A federal ban on the sale of pistols to American adults under the age of 21 has been ruled unconstitutional by a U.S. appeals court. Newsmax reports:
A decades-old U.S. government ban on federally licensed firearms dealers selling handguns to adults under the age of 21 is unconstitutional, a U.S. appeals court held on Thursday, citing recent U.S. Supreme Court rulings expanding gun rights.
The ruling by the New Orleans-based 5th U.S. Circuit Court of Appeals marked the first time a federal appeals court has held that the prohibition violated the right to keep and bear arms enshrined in the U.S. Constitution’s Second Amendment.
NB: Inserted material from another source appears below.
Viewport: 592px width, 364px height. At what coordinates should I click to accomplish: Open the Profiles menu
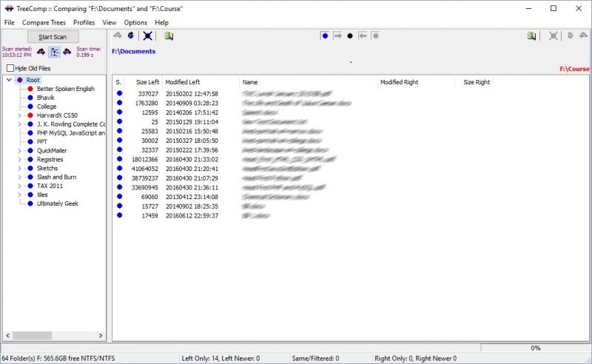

The appeals court had previously upheld that same ban in 2012. But that was before the 6-3 conservative majority U.S. Supreme Court handed down a landmark ruling in 2022 that established a new test for assessing modern firearms laws.
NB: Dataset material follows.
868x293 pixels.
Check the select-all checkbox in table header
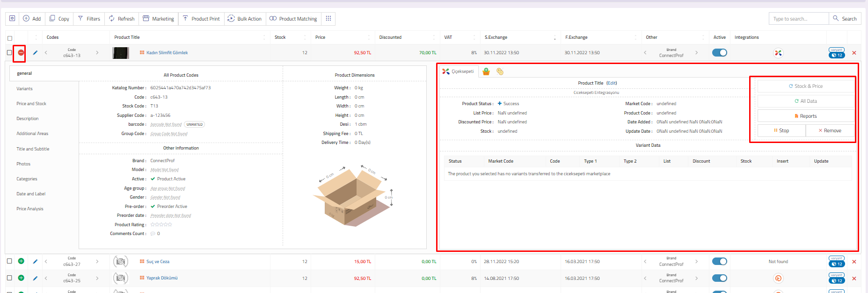(x=10, y=38)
In New York State Rifle & Pistol Association v. Bruen, the Supreme Court held that modern gun restrictions were required to be “consistent with this nation’s historical tradition of firearm regulation.”
The federal ban on sales to people under 21 was first adopted by Congress in 1968 as part of the Omnibus Crime Control and Safe Streets Act.
A group of individuals between the ages of 18 and 20 along with the gun rights groups the Firearms Policy Coalition and the Second Amendment Foundation challenged the ban in 2020 and was appealing a lower-court judge’s decision upholding the statutes.
U.S. Circuit Judge Edith Jones, writing for Thursday’s three-judge panel, said that decision was wrong, as the statutes were “unconstitutional in light of our Nation’s historic tradition of firearm regulation.”